The 84-year-old Freeman had been ill for some time and was transferred to the nursing home last month, according to Bernadette Clayton, administrator at Chime Bell Farm in Aiken, S.C., which Freeman owned with his wife Iris.
"Mike was an absolute gentleman to the end," Clayton said. "It's a huge loss."
Born in Providence, R.I., Freeman began training in the 1950s and had a number of top horses, such as Bukhar, Gala Performance, Hodges Bay, Cold Comfort, Show Off, and Understudy.
But his best horse by far was Mrs. Whitney Stone's Hall of Fame filly Shuvee, who swept the NYRA Filly Triple Crown (Acorn, Mother Goose, and Coaching Club American Oaks) in 1969 and added the Alabama Stakes and several other important stakes. The daughter of Nashua—Levee, by Hill Prince, proved to be one the great stayers of all time, defeating males in the two-mile Jockey Club Gold Cup in 1970 and '71.

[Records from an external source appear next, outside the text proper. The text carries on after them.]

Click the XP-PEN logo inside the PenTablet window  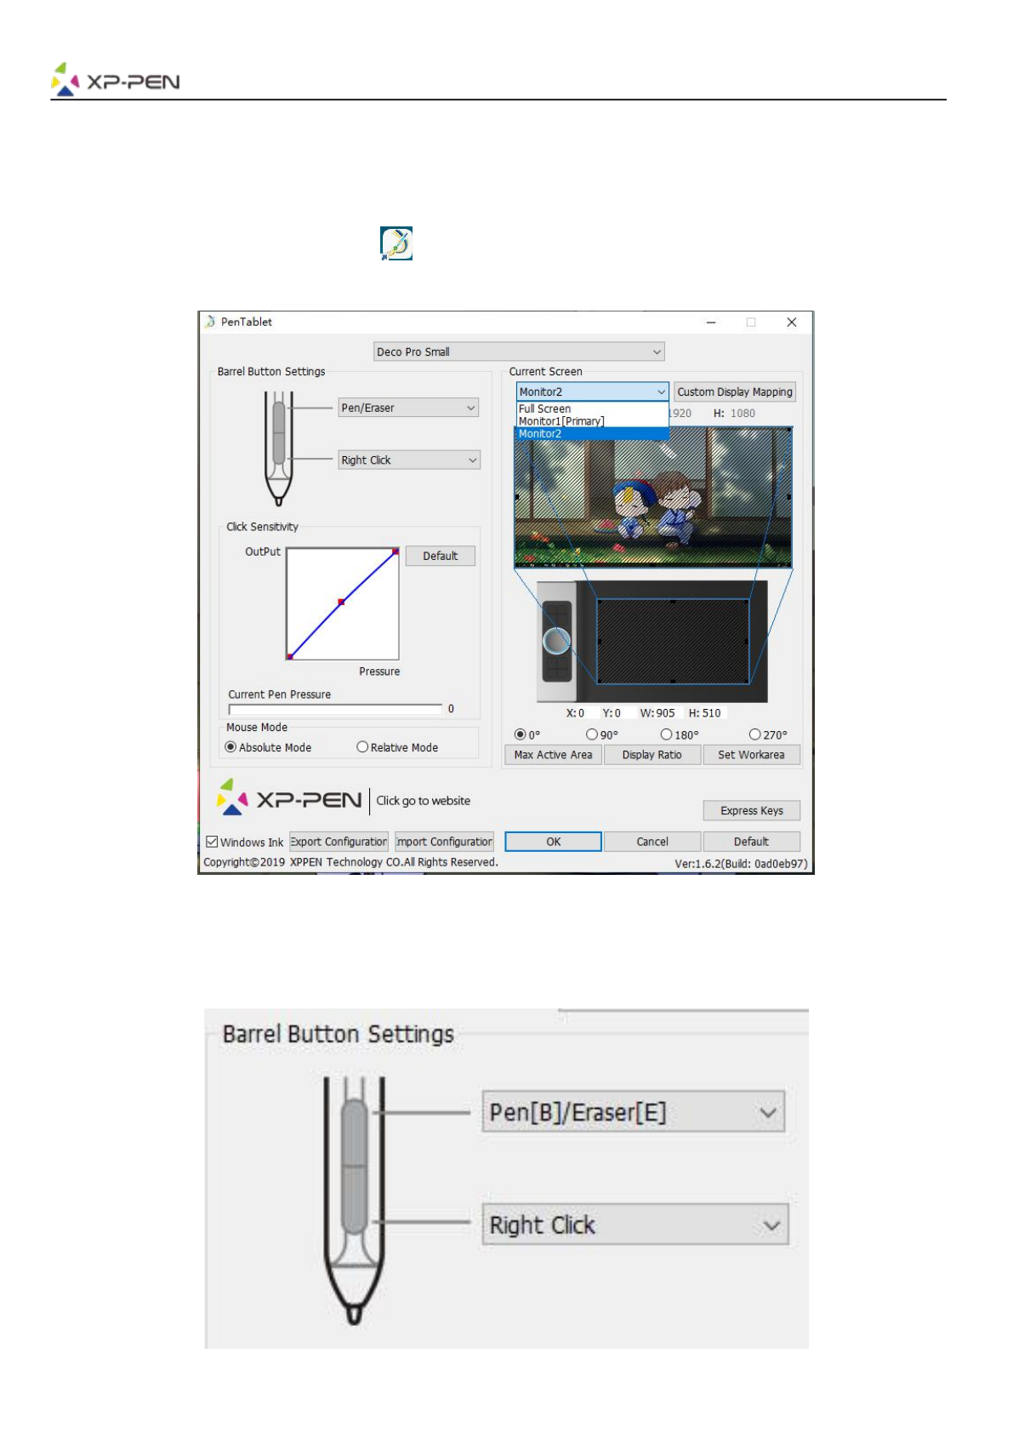click(x=289, y=798)
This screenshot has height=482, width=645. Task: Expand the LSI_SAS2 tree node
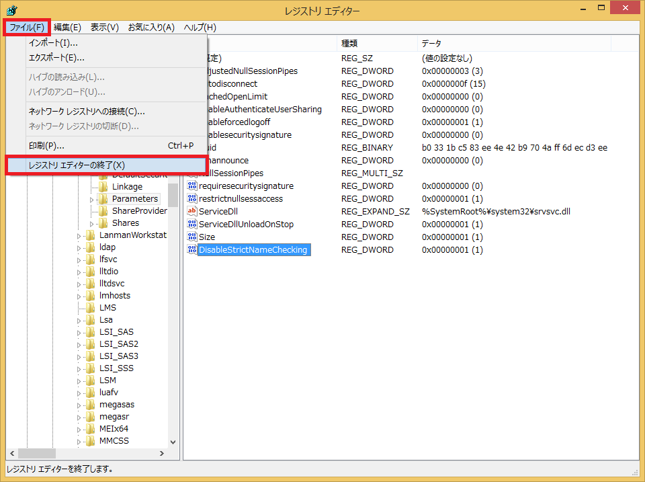tap(79, 344)
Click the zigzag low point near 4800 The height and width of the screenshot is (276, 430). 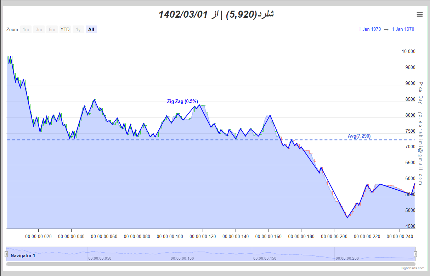click(347, 217)
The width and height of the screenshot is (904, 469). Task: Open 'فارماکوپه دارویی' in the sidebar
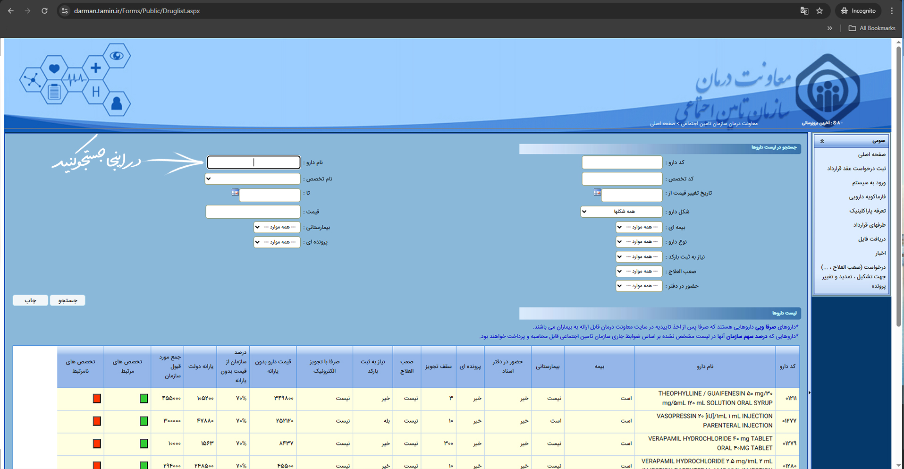[x=867, y=196]
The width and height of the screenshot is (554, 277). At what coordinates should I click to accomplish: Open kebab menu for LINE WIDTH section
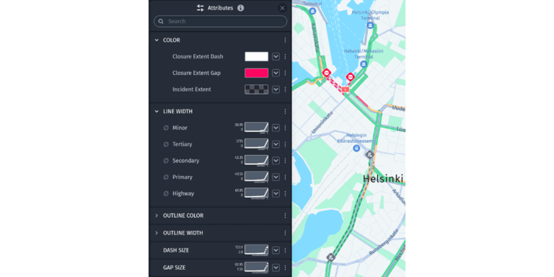click(285, 111)
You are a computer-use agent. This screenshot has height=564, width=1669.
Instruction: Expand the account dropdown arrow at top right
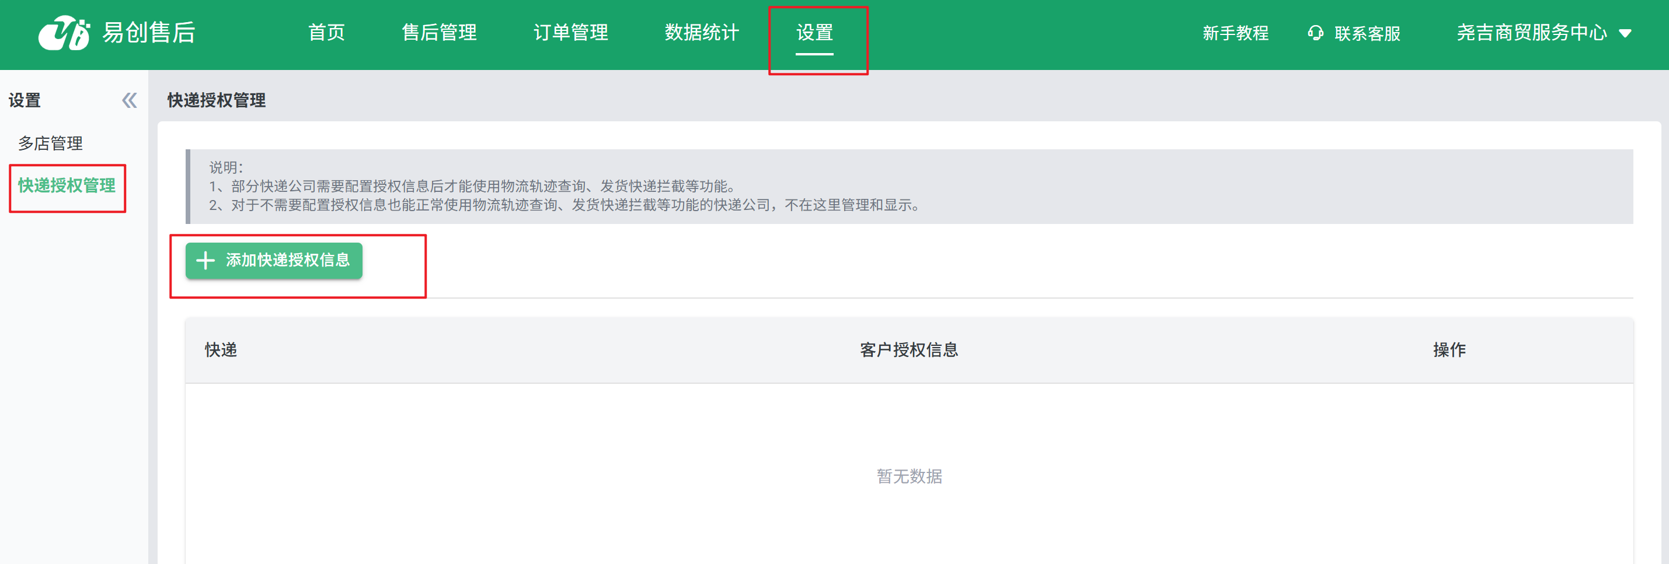pyautogui.click(x=1625, y=34)
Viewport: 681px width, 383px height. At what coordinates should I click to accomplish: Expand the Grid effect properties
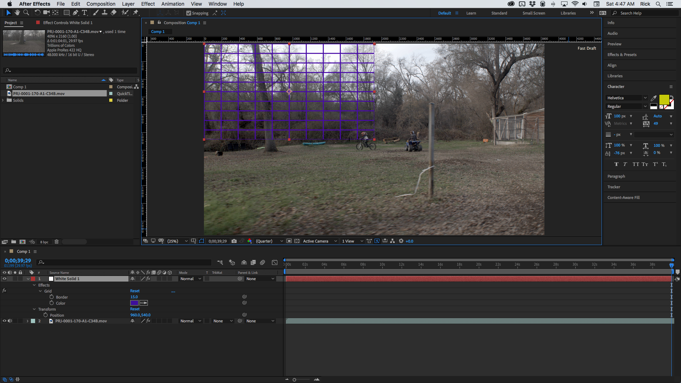pyautogui.click(x=41, y=291)
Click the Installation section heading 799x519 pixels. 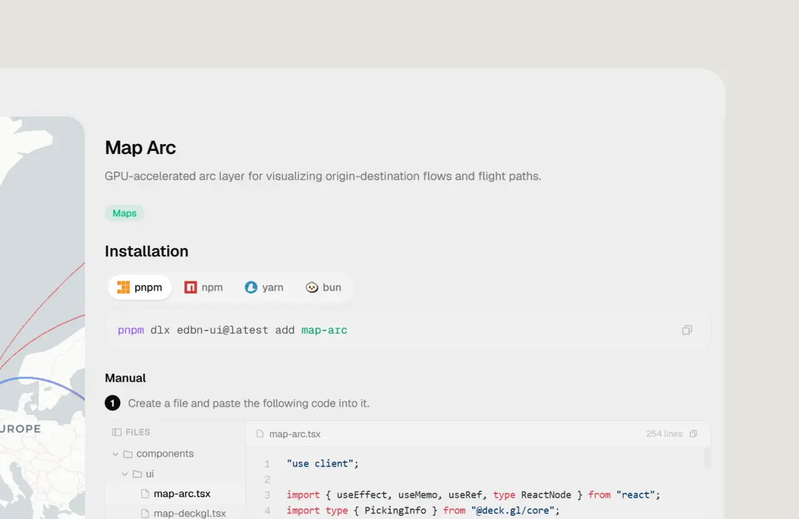[x=147, y=251]
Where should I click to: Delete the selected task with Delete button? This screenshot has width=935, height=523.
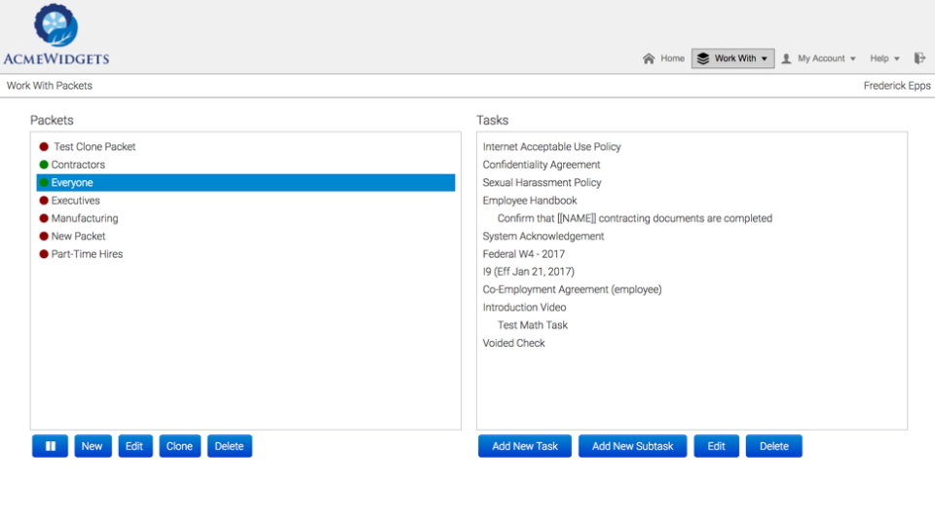773,446
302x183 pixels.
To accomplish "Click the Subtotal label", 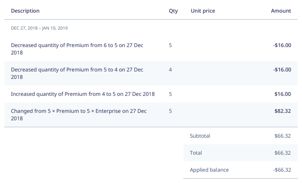I will (200, 136).
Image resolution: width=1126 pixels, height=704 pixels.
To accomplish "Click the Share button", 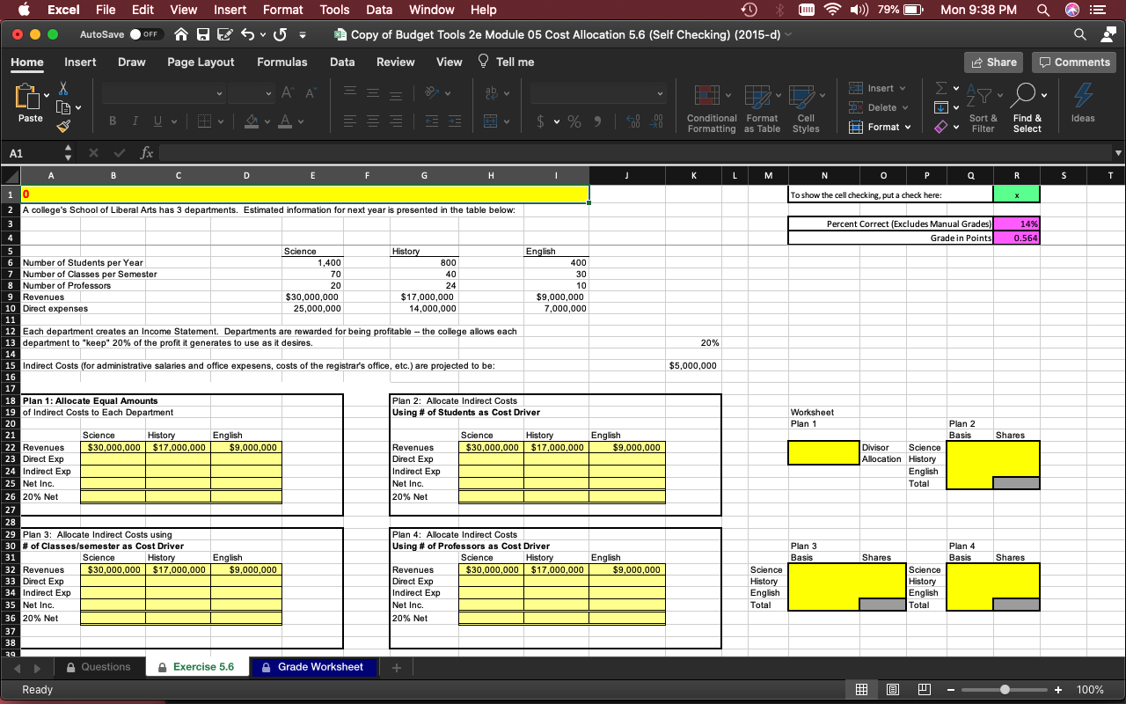I will coord(993,62).
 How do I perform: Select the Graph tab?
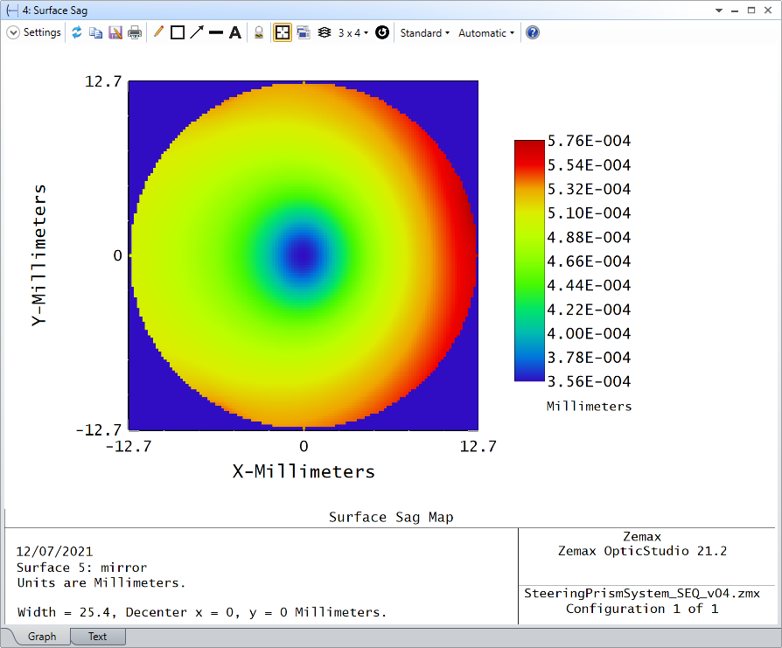coord(42,637)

Shuvee was named champion older mare in 1970 and again in '71, the first year of the Eclipse Awards.
Freeman also maintained a racing stable in Aiken for many years that currently is occupied by Darley Stable.
Early in his career, Freeman was a steeplechase rider and began working with Thoroughbreds in 1964 when Alfred Vanderbilt asked him to train several of his horses. In 1969, he won the Matron Stakes with Vanderbilt's Cold Comfort.
No funeral arrangements have been made at this time.